- _Task directions_
Go to the line holding "[テープライトの光の質とコスパは負けない！こだわりある照明メーカー【株式会社ADAC】] (272, 918)" in the entries below and write out exactly every line down to and including the line holding "飲食店デザイン研究所 (387, 2562)".

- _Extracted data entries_
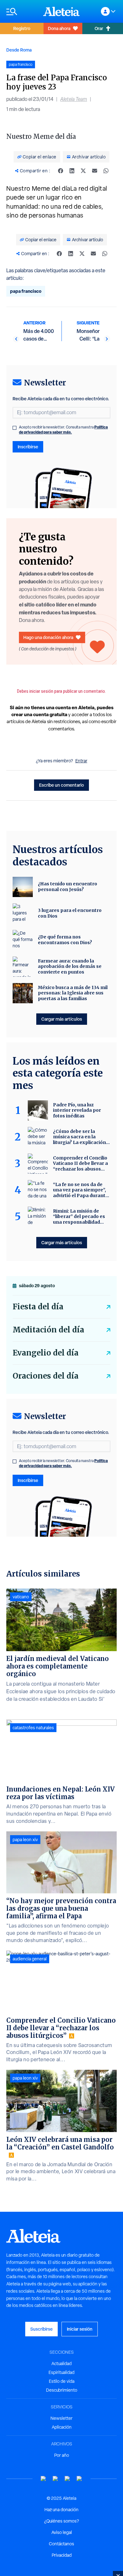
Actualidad (61, 2363)
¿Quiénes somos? (61, 2521)
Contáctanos (61, 2544)
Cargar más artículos (61, 1019)
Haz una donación (61, 2509)
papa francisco (25, 291)
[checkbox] (14, 428)
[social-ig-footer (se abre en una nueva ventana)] (79, 2478)
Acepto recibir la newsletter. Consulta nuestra (63, 430)
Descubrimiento (61, 2390)
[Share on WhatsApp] (105, 170)
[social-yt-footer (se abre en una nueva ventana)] (43, 2478)
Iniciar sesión (79, 2329)
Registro (21, 28)
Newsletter (61, 2418)
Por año (61, 2455)
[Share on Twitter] (83, 170)
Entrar (81, 761)
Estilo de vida (61, 2381)
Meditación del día (48, 1330)
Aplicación (62, 2427)
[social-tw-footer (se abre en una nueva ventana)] (67, 2478)
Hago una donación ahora (48, 637)
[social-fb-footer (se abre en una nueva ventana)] (55, 2478)
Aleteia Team (73, 99)
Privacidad (62, 2555)
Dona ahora (59, 28)
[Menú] (21, 11)
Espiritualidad (61, 2372)
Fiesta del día (38, 1307)
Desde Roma (19, 50)
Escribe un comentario (61, 785)
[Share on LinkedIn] (71, 170)
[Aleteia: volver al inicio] (61, 11)
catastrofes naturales (33, 1728)
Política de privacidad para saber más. (63, 429)
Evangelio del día (46, 1353)
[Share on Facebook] (60, 170)
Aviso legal (61, 2532)
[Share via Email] (94, 170)
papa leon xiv (25, 1839)
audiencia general (30, 1959)
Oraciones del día (46, 1376)
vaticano (21, 1597)
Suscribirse (41, 2329)
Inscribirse (28, 447)
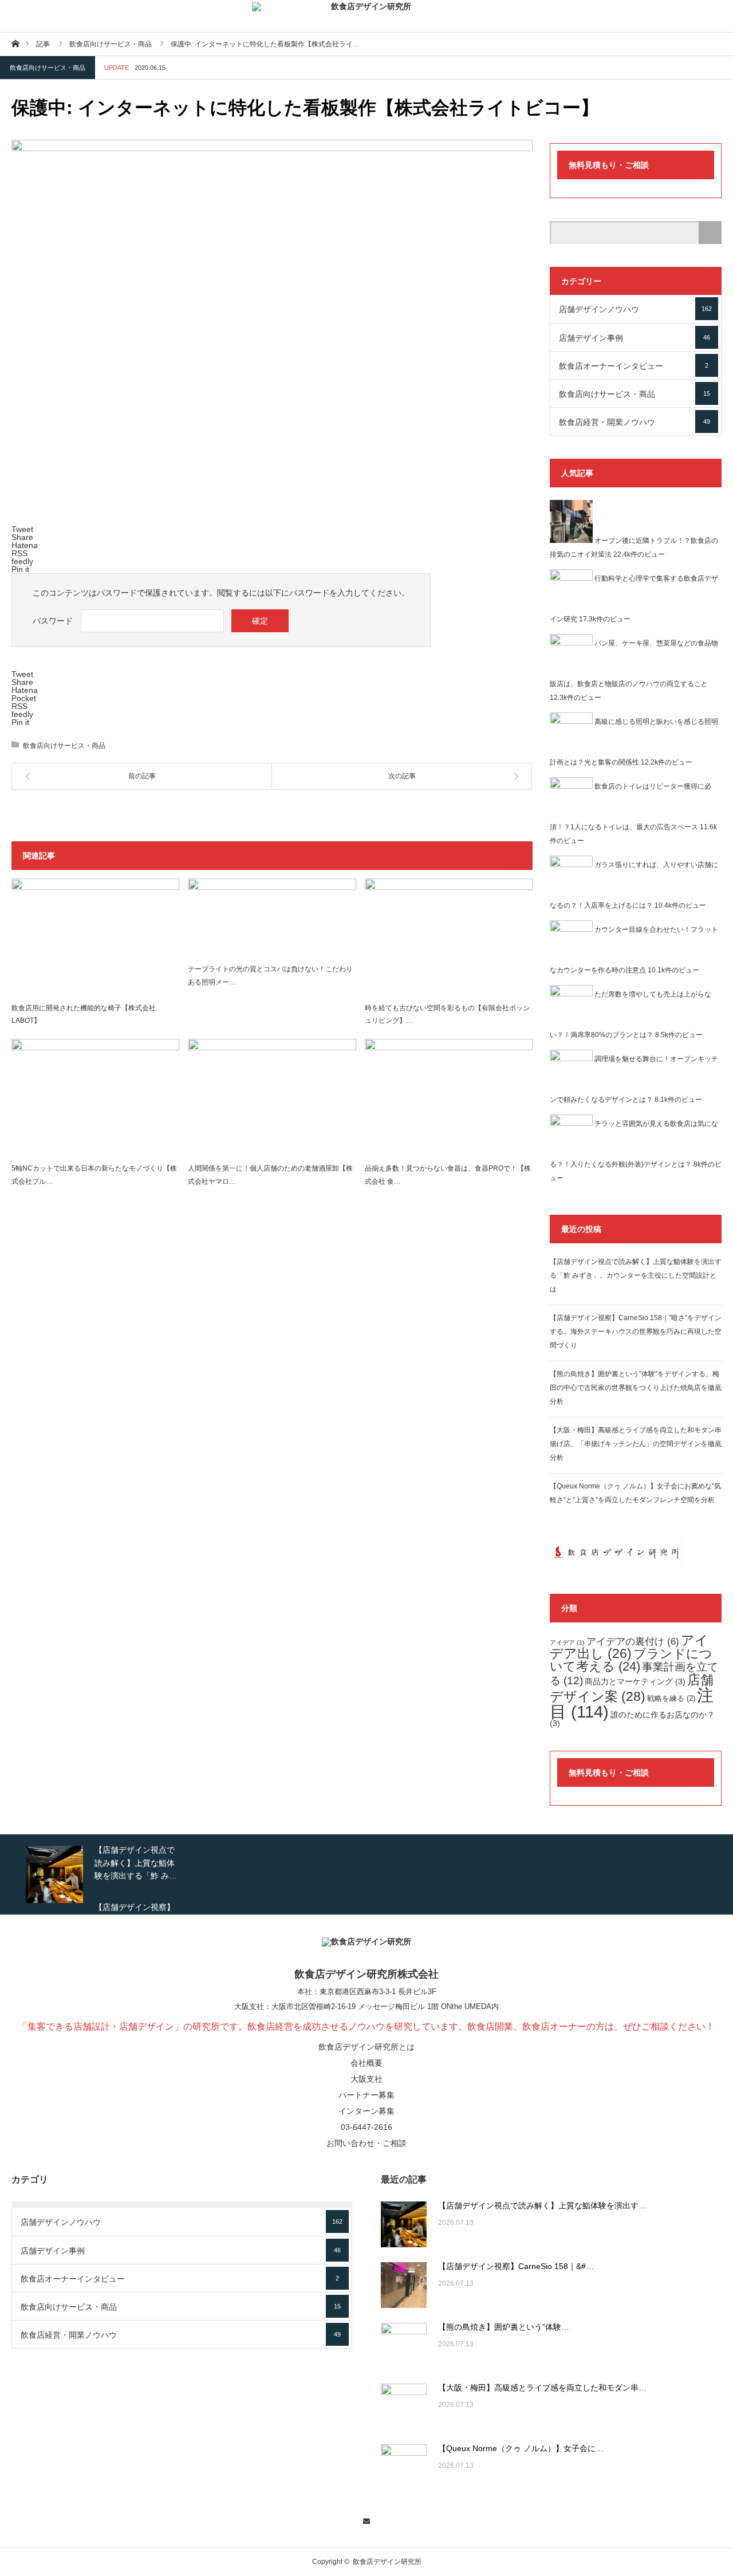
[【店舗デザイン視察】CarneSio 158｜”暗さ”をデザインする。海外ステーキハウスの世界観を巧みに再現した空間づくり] (404, 2285)
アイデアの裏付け (632, 1641)
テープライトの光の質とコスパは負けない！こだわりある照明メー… (270, 975)
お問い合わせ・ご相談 (366, 2143)
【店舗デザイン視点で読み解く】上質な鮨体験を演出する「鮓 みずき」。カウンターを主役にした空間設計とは (636, 1275)
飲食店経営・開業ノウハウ (634, 422)
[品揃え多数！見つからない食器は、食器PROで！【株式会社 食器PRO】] (449, 1098)
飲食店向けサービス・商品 (47, 67)
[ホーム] (15, 43)
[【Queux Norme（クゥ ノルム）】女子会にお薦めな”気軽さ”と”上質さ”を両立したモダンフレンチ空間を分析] (404, 2467)
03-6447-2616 (366, 2127)
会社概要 (366, 2062)
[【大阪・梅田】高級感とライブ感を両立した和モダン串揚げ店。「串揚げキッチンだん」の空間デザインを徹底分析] (404, 2406)
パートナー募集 (366, 2095)
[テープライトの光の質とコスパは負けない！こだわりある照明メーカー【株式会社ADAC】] (272, 918)
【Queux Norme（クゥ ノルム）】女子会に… (521, 2448)
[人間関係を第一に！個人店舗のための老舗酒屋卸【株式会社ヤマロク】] (272, 1098)
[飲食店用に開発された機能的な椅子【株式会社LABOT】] (95, 937)
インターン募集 (366, 2111)
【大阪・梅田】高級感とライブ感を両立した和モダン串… (542, 2387)
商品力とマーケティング (635, 1681)
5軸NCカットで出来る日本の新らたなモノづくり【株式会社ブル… (94, 1174)
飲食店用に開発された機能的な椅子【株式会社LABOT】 (83, 1014)
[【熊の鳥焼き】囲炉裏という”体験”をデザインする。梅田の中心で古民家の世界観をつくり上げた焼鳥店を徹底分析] (404, 2346)
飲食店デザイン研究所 (387, 2562)
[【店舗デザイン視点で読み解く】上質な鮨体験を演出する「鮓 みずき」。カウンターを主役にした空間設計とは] (404, 2224)
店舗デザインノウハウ (635, 309)
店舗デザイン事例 (634, 337)
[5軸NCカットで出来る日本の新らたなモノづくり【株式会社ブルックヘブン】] (95, 1098)
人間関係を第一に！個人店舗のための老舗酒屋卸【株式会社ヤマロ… (270, 1174)
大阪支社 (249, 2006)
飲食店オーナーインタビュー (633, 366)
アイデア (567, 1642)
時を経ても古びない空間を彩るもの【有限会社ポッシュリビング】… (447, 1014)
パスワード (53, 620)
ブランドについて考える (631, 1660)
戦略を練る (671, 1699)
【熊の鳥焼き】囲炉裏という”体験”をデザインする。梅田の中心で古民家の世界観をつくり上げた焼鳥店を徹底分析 (636, 1387)
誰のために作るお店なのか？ (632, 1719)
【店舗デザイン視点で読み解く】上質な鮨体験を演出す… (542, 2205)
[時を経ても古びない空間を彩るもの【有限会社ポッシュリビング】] (449, 937)
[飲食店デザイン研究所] (366, 16)
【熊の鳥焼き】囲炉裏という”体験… (503, 2326)
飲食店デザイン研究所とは (366, 2046)
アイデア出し (629, 1647)
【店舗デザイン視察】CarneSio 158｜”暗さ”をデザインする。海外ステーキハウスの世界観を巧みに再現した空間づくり (636, 1331)
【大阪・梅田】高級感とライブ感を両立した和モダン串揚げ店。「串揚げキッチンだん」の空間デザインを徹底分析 (636, 1444)
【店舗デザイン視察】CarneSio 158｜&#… (516, 2266)
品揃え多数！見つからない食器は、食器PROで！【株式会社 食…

- _Answer section_
[テープライトの光の質とコスパは負けない！こだわりある照明メーカー【株式会社ADAC】] (272, 918)
【Queux Norme（クゥ ノルム）】女子会に… (521, 2448)
[人間関係を第一に！個人店舗のための老舗酒屋卸【株式会社ヤマロク】] (272, 1098)
[飲食店用に開発された機能的な椅子【株式会社LABOT】] (95, 937)
インターン募集 (366, 2111)
【大阪・梅田】高級感とライブ感を両立した和モダン串… (542, 2387)
商品力とマーケティング (635, 1681)
5軸NCカットで出来る日本の新らたなモノづくり【株式会社ブル… (94, 1174)
飲食店用に開発された機能的な椅子【株式会社LABOT】 (83, 1014)
[【熊の鳥焼き】囲炉裏という”体験”をデザインする。梅田の中心で古民家の世界観をつくり上げた焼鳥店を徹底分析] (404, 2346)
飲食店デザイン研究所 (387, 2562)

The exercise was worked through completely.